Based on measures like dividends and price-to-earnings ratios, equities appear cheap compared to other assets like Treasuries where yields on the 10-year note fell to a record low this past month. Stocks are the best house in a bad neighborhood. Ryan Vlastelica, Yahoo Finance
The US Dollar backed up again this week against the Euro (closing at 0.8072 Euros, -0.0045); the 10-year bond closed at $101.688 (- $0.156) and the 30-year bond followed suit as well; -$0.344 to close at $107.281.
WTI Crude Oil inched up… +$1.27 for the week…closing at $91.40 a barrel.
Of course gold moved down this week…the sea saw was due to move in the opposite direction which keeps our record in tact
Down $11.90 for this week to close at $1,606.00; staying above the major support level of $1600…still within the 30-day trading range of 1555 to 1625.
The USX China Index’s upward trend was short-lived… down 1.57% this week and off 13.42% YTD…it continues to be the only index we follow that is flashing ugly red numbers.

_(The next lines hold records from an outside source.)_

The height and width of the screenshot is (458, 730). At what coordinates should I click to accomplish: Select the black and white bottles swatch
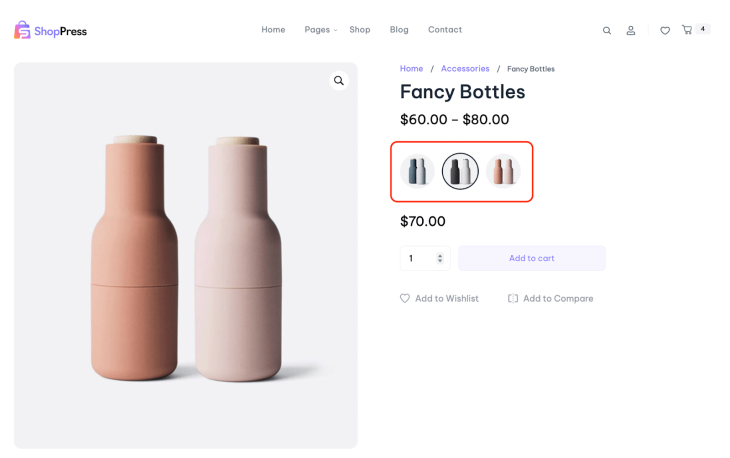click(460, 172)
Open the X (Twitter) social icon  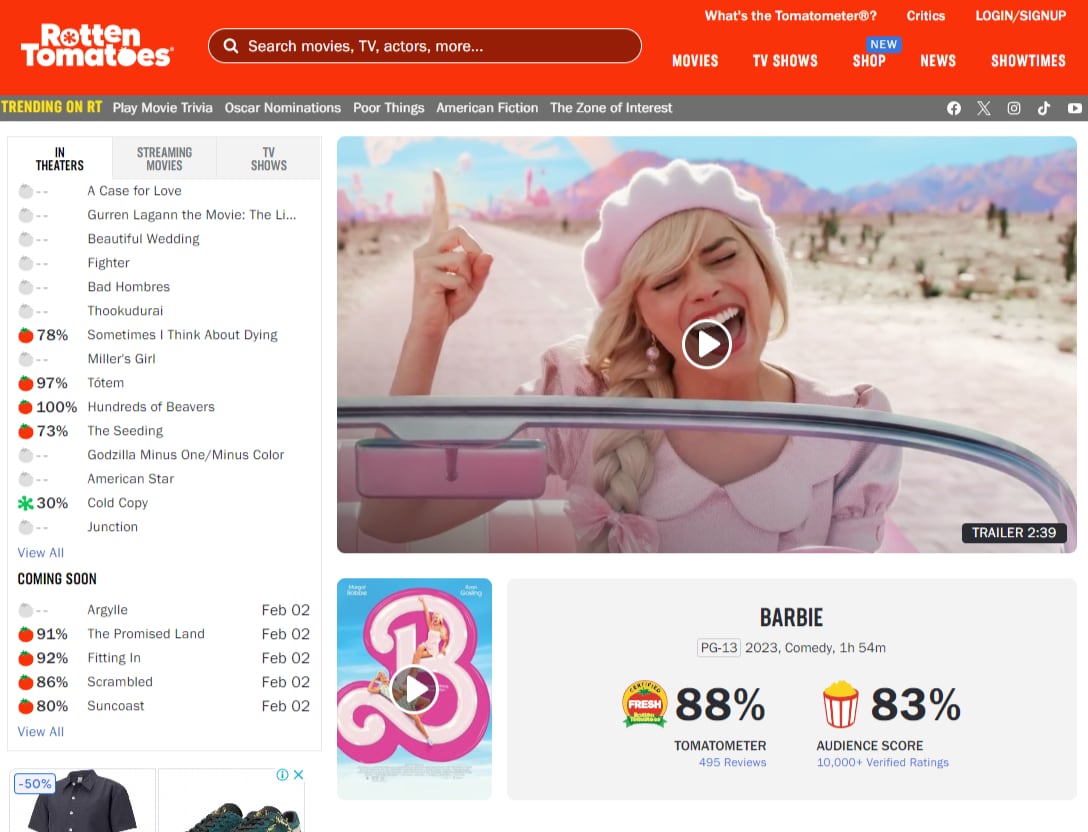pyautogui.click(x=984, y=108)
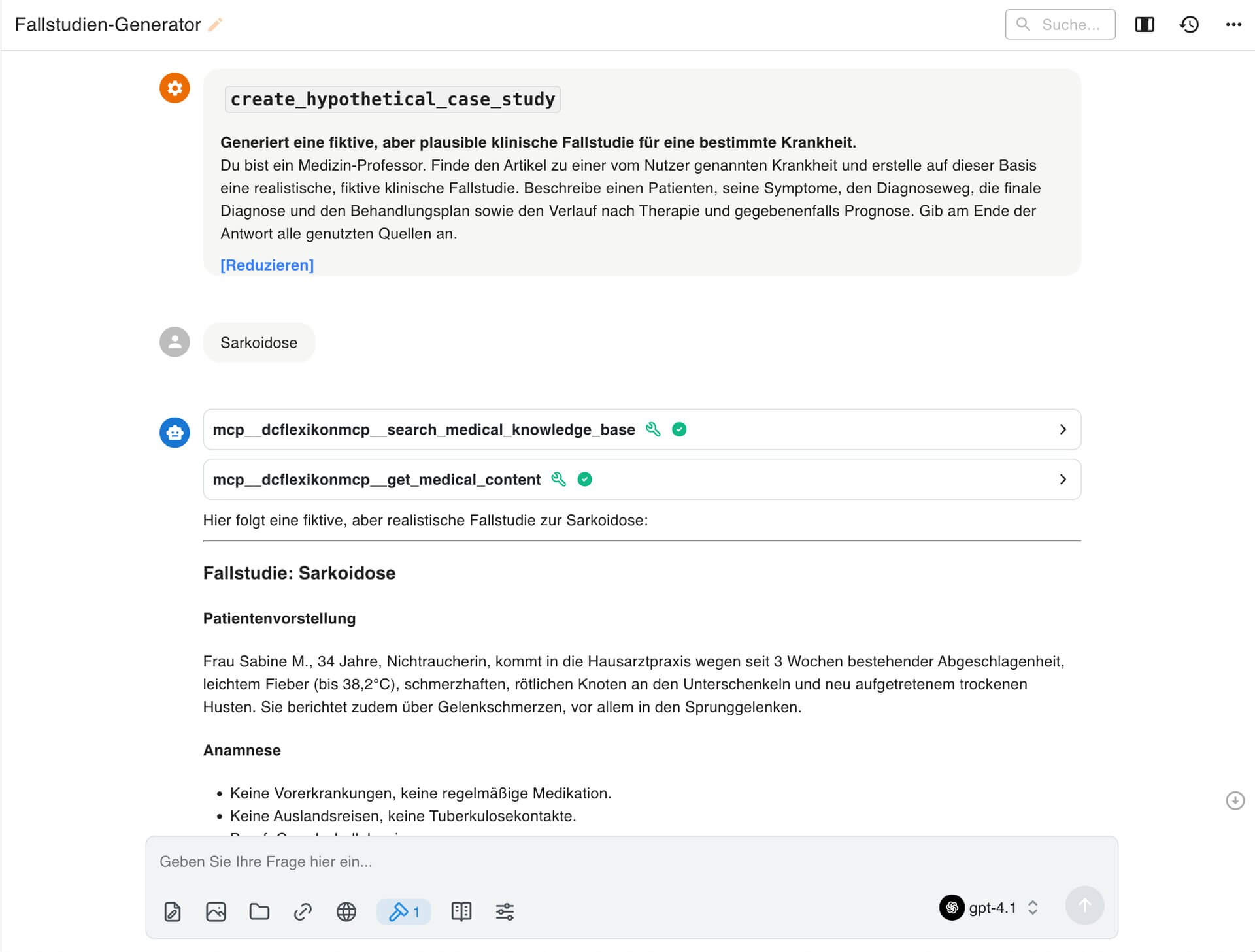Open the chat parameter sliders
Screen dimensions: 1255x952
click(505, 911)
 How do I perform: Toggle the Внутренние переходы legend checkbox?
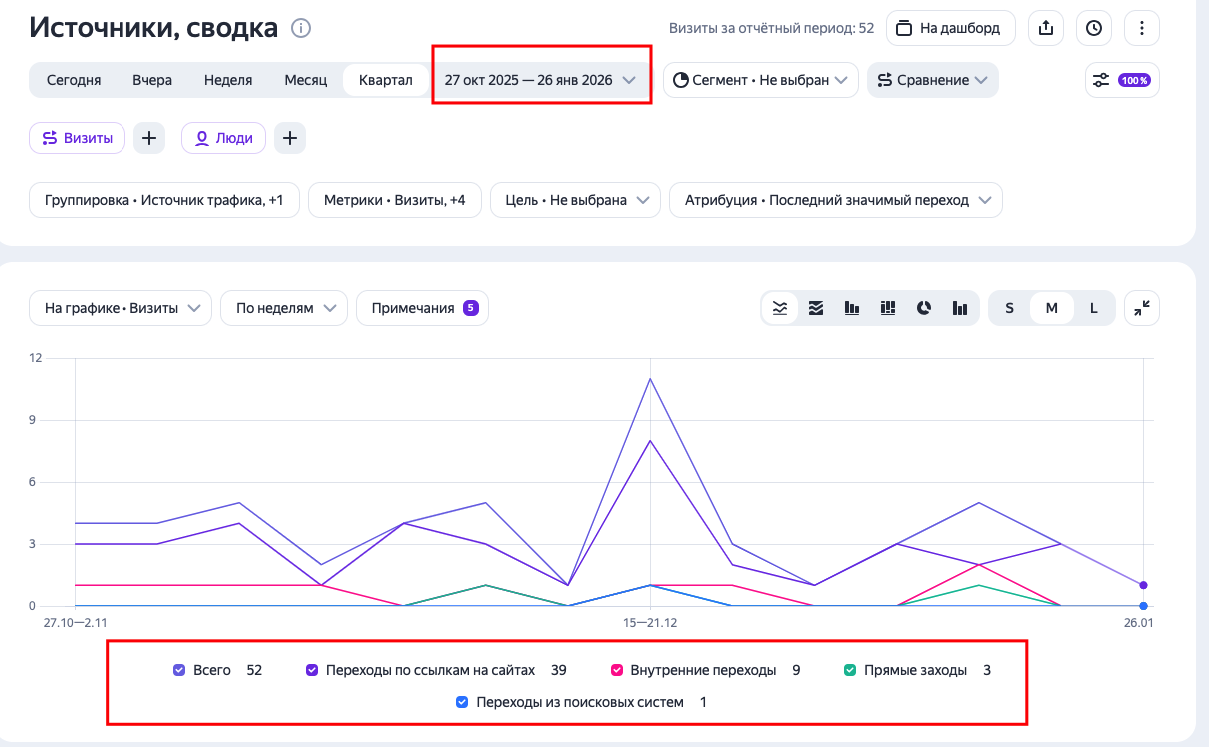coord(617,670)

The Bottom Line for Stocks
In reality, investors probably want more than the mere fact that stocks look like good buys. They want some kind of sweeping headlines that the economy is sharply improving or that the Fed is going to do something to suddenly jolt economic growth. While it is fair to say the U.S. economy is not dreadful, it is also fair to say that the Fed has waited so long to unleash added stimulus, that the impact of such action may be muted.
The good news is that there are a fewer reasons to knock stocks down than run them higher at this point. That certainly plays well for micro-cap investors. In the micro-cap universe, sectors that currently hold appeal include those with an avenue to the consumer, financials, health care and technology.